**本文抜粋:**
● ● ● ●
ペットは私たち飼い主が飲食をしているときに、興味を持って近づいてくることがあります。


夏の暑いときに食べる冷たいアイス、気分転換にもなり甘く美味しい食べ物です。


猫がアイスを食べたそうにしているときに、少しならいいだろうとあたえてしまっていいのでしょうか。


しかし猫に人間が食べるアイスをあたえてはいけません。


この記事では

  • なぜ猫にアイスを与えてはダメなのか
  • 猫がアイスを食べた時の症状・対処法
  • 猫がアイスを欲しがった時の対処法
以上のことについて説明していきます。

この記事を読んでいただけたら、猫に人間用のアイスをあたえてはいけない理由が詳しくわかると思います。

是非、最後までご覧ください。

なぜ猫にとってアイスクリームは有害?症状などを解説!

では、なぜアイスクリームが猫にとって有害なのでしょう。


アイスクリームに限ったことではありませんが、基本的に私たちが普段食べているものをペットにそのままあたえるのはやめましょう。


なぜならば、市販の食べ物は人間用に味つけをされています。


人間には無害のものでも、猫にとっては有害なものが含まれている可能性があるからです。


猫により個体差がありますが、アレルギー反応がでたり体調を崩してしまいます。


以下に、アイスを猫にあたえた場合の影響について説明していきます。

アイスには中毒や下痢の原因になる成分が含まれている

アイスといっても、様々な種類が売られています。


アイスの種類、含まれている成分などで大きく3つに分けて説明します。


チョコやコーヒーなどの味付きアイスの場合

チョコレートには興奮作用があります。


正確にはカカオにそのような成分が含まれています。


チョコの中のカカオ含有量にもよりますが、猫がチョコを食べてしまった場合

  • 嘔吐
  • 下痢
  • 体の震え

以上の症状がでます。


重篤な場合には痙攣・不整脈の症状がおき、最悪の場合死んでしまうこともあります。


また、コーヒーにはカフェインが含まれています。


人間でもカフェインのとりすぎはあまり体に良くないといわれています。


このカフェインが猫の体に及ぼす影響は

  • 過度の興奮状態
  • 嘔吐
  • 不整脈
  • ふらつき
  • ひきつけ
以上の症状がでます。


同様の理由で、抹茶味もカフェインが含まれているのであたえてはいけません。


ナッツの入ったアイスの場合

ナッツの中で犬に中毒症状を起こすことでよく知られているマカダミアンナッツですが、なぜ中毒症状がでるかはっきりわかっていません。

猫に対しても安全性が確認できないのであたえないようにしましょう。

また基本的にナッツというものは、脂質が多く含まれている食べ物です。
● ● ● ●
(データソースの行)
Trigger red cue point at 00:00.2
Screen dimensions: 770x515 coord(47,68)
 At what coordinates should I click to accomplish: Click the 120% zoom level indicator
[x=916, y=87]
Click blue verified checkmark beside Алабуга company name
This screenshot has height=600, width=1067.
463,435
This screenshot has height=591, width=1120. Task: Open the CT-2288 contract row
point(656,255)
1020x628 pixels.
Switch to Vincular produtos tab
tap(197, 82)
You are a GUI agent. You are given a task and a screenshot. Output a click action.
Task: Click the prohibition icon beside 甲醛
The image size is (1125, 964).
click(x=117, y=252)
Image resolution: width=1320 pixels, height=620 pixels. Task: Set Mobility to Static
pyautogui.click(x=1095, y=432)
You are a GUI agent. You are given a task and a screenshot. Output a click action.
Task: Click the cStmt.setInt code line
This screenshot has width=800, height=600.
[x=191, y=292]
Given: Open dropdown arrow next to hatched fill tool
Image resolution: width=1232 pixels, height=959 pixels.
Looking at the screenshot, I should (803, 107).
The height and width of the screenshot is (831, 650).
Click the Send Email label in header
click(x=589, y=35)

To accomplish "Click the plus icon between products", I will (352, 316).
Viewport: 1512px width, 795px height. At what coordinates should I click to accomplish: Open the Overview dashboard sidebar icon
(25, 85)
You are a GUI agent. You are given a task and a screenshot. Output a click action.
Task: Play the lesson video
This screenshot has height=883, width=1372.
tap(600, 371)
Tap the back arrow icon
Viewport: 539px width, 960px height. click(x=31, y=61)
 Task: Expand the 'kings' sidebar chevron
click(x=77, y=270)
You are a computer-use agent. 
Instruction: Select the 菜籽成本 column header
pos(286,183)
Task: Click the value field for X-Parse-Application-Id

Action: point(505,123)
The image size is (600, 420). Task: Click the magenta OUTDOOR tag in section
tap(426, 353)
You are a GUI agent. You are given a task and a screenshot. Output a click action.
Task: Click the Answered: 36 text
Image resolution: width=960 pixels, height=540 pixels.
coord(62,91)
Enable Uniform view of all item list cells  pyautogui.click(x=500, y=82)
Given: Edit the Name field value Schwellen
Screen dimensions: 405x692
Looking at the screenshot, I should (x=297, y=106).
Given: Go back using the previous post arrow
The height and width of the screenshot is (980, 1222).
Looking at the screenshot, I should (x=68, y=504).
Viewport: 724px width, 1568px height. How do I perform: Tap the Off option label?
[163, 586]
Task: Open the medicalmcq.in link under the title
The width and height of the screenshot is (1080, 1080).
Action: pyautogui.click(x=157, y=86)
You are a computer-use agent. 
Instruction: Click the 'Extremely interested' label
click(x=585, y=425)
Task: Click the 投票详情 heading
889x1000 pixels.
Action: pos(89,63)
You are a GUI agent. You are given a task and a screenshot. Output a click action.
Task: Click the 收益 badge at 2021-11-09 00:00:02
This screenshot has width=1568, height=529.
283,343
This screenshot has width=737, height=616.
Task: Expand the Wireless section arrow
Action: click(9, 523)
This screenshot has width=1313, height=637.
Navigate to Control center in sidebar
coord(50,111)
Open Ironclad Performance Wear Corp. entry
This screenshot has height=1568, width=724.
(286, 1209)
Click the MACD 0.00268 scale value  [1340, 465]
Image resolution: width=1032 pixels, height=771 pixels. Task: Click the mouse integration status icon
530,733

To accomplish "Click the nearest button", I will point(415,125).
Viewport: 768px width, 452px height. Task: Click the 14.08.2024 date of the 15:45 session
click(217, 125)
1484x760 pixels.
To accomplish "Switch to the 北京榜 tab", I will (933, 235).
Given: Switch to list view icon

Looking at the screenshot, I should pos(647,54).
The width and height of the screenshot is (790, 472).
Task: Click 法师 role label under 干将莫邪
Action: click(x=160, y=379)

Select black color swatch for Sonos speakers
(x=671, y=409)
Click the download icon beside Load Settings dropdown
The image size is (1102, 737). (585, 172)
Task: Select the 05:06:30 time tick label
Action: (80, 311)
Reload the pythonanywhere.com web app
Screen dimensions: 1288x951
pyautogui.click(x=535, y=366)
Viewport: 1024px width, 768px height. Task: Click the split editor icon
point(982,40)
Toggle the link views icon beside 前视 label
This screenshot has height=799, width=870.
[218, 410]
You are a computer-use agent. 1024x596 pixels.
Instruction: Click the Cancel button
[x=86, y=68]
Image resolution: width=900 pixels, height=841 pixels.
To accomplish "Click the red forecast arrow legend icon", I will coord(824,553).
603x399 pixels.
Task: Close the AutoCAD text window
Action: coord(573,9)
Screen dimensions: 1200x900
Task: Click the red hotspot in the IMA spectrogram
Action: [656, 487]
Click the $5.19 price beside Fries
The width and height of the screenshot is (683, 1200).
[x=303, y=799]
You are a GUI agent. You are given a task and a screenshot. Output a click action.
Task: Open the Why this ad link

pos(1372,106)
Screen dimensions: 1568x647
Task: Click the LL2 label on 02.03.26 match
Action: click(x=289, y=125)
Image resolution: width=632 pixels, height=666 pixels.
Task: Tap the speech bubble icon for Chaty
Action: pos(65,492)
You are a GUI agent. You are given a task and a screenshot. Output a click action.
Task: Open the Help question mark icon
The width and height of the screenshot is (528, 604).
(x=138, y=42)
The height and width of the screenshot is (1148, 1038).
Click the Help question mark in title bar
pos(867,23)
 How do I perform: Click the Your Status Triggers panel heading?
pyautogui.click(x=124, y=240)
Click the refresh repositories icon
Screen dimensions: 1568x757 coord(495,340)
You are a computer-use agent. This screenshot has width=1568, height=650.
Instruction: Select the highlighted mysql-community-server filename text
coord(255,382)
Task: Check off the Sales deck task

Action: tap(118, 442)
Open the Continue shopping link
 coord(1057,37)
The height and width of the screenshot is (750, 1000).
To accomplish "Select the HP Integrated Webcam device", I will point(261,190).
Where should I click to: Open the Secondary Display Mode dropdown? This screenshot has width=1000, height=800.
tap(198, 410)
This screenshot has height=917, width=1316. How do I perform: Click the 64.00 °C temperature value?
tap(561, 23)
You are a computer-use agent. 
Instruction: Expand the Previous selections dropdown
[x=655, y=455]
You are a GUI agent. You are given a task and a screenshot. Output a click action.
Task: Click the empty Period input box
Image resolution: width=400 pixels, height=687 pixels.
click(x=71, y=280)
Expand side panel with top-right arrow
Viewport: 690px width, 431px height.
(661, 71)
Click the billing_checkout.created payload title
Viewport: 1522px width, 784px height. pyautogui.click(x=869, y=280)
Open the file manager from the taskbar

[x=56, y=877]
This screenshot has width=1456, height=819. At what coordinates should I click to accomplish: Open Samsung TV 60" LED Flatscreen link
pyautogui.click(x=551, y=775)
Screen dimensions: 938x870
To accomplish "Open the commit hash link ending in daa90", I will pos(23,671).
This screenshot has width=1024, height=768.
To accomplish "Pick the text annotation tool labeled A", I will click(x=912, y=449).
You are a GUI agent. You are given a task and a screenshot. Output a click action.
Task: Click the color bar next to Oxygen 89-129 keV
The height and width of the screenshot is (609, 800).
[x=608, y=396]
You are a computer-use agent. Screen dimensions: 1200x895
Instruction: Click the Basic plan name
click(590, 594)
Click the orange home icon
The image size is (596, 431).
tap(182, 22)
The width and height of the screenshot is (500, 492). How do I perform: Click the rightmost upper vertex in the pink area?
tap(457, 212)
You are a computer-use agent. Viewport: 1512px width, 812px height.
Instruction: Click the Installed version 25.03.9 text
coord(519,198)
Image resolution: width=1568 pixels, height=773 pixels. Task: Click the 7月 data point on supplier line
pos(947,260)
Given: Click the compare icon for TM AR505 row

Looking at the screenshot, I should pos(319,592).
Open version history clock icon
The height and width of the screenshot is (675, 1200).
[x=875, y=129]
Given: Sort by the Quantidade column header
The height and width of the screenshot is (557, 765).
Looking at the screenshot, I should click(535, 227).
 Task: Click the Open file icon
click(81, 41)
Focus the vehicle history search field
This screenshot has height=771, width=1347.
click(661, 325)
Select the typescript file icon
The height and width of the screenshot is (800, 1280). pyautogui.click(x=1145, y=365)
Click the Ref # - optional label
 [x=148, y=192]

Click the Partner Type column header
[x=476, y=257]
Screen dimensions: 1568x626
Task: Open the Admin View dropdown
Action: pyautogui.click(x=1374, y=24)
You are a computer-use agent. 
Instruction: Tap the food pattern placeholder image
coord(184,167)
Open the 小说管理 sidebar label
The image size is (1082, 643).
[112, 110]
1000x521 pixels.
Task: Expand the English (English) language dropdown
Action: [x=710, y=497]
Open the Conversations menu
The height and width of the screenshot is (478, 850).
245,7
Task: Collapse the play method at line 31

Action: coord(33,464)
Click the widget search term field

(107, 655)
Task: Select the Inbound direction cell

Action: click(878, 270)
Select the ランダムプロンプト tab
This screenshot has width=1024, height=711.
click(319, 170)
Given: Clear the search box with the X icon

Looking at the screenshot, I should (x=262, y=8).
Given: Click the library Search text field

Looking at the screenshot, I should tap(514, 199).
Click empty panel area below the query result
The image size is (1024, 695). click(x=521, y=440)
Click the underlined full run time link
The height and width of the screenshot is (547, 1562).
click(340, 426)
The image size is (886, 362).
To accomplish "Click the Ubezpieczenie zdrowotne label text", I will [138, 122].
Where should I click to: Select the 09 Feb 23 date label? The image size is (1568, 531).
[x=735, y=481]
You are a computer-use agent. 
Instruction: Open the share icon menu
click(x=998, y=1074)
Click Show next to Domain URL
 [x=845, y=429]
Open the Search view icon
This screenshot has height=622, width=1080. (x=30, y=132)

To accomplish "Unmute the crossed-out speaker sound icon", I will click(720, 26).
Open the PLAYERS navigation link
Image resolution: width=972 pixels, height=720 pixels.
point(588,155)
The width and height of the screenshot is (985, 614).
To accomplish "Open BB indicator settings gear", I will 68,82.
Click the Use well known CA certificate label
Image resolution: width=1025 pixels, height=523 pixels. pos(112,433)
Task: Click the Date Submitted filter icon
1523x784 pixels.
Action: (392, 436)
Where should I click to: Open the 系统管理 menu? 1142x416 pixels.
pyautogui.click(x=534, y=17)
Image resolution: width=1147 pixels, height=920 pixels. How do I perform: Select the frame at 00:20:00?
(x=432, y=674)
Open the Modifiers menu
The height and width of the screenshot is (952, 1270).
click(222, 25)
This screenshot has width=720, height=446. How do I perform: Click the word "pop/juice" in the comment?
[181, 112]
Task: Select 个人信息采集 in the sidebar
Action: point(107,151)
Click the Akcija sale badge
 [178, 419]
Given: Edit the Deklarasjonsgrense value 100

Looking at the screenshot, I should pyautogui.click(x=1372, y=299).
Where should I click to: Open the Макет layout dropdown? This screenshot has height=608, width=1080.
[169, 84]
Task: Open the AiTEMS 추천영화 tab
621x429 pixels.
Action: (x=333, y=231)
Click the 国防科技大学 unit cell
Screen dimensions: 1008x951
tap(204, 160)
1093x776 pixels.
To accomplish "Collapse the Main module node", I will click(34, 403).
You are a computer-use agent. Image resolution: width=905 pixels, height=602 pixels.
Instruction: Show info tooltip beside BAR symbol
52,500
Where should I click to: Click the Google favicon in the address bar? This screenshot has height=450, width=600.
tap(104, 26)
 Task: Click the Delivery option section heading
● ● ● ●
猫とアイスについての本文の続きを、最後の文の後から書いてください。 これらの行はここでは使いません。

**想定解答:**
ナッツに含まれている脂質により、下痢、嘔吐の症状が出る場合があるので猫にあたえてはいけません。

アイスに含まれる乳成分や糖類

アイスの主成分である、乳成分や糖類を猫はうまく体内で分解できません。

猫は肉食動物なので体の機能としてアイスをうまく消化できません。

結果として、消化する際に内臓に負荷をかけてしまうことになります。

人間のように猫も頭痛を起こし、下痢をおこすこともある



アイスを急いで食べた時に、頭がキーンと痛くなったことがある人は多いと思います。


俗にいう「アイスクリーム頭痛」というものです。


猫も同様の現象が起こります、ブレインフリーズという症状です。


ブレインフリーズは、猫が冷たいアイスを口に入れたときに冷たさが痛みとなって脳に伝わり起こる症状です。


ブレインフリーズ状態になった猫は、面白い顔をして動きが固まったような行動を見せる猫もいます。


一見すると、愛らしい様子なのですがこの状態の猫は痛みを感じている可能性があります。


猫にも個体差があり、冷たいものが苦手な猫もいることを知っておきましょう。


また、猫はアイスに含まれている乳糖を分解できずに下痢をしてしまいます。


乳糖というのは乳製品に含まれている乳成分由来の糖類です。


人間も個人差ありますが、牛乳を飲むとおなかを壊してしまう人もいます。


猫は体の構造上、乳糖を分解できないので下痢をしてしまう可能性が高いです。

カロリーが高く肥満になってしまう可能性がある

アイスは比較的カロリーが高い食べ物なので、猫の肥満につながります。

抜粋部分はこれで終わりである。